Will Kohnen, the chairman of the organization, told the New York Times that Rush called him afterward to complain that industry regulations were undermining his company’s work.
Several others were additionally wary of the fact that the Titan sub had “elements of MacGyver-y jerry-rigged-ness,” as CBS reporter David Pogue told Rush in a 2022 broadcast.
The seemingly on-the-fly construction that caught past passengers’ attention included the Playstation controller used to steer the sub — and the fact that its buoyancy was maintained via rusty construction pipes resting on shelves on its side.
The flimsy construction caused Chris Brown, 61, a multimillionaire thrill-seeker who signed up for the doomed voyage with his friend Harding, to pull out of the trip.
“Eventually I emailed them and said, ‘I’m no longer able to go on this thing,’” Brown told the Sun, fearing OceanGate was “cutting too many corners.”
Former passenger and German adventurer Arthur Loibl, who paid nearly $110,000 for a peek at the Titanic wreck in 2021, said that when the bracket of the stabilization tube responsible for balancing the submersible tore, it was “reattached with zip ties.”
In November, OceanGate CEO Stockton Rush brushed off safety concerns about his submersible, saying, “If you just want to be safe, don’t get out of bed. Don’t get in your car. Don’t do anything.” pic.twitter.com/d8bds0J2o0
— Insider News (@InsiderNews) July 8, 2023
While giving Rush consulting advice on marketing and logistics, deep-sea expert Rob McCallum voiced his concerns about Titan’s system running on Bluetooth, he told the New Yorker.
“Every sub in the world has hardwired controls for a reason — that if the signal drops out, you’re not f–ked,” he said.
A travel editor had major concerns about going in the submarine down to the Titanic wreck after a conversation with Stockton Rush, where he bragged about buying ‘expired’ materials ‘at a discount’ pic.twitter.com/6gcZq6XLNA
— KentLive (@kentlivenews) July 3, 2023
Karl Stanley, a former passenger, also encountered worrying signs about the sub’s shoddy construction on his 2019 dive off the coast of the Bahamas.
During the two-hour, 12,000-foot descent, Stanley heard a cracking sound that “sounded like a flaw/defect in one area being acted on by the tremendous pressures and being crushed/damaged,” he wrote in an email to Rush, which was obtained by the New York Times.

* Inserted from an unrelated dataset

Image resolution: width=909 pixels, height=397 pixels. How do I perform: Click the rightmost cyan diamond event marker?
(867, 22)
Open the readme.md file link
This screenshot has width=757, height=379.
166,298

The cracking noise sound meant that there was “an area of the hull that is breaking down,” he said, warning Rush to cancel future expeditions and address the problem.
…
Another potentially damning decision on OceanGate’s part was that the company reportedly had hired students from Washington State University as interns to design some of its most important electronics.
“The whole electrical system – that was our design, we implemented it, and it works,” Mark Walsh, a former WSU student who worked on the Titan, told the university’s paper WSU Insider in 2018.
Rush himself made prescient comments about the tenuousness of the sub’s structure and safety during an interview with Mexican travel blogger Alan Estrada.
“I think it was Gen. [Douglas] MacArthur who said ‘You’re remembered for the rules you break’,” he said in the video interview.
“You know I’ve broken some rules to make this [the Titan]. I think I’ve broken them with logic and good engineering behind me.”
You gotta respect it.
He was in the pod.
I wonder if he was like, going through a divorce? Has anyone looked into that? I would think the chances are somewhere around 100% that this guy was in a divorce.
“You are remembered for the rules you break.”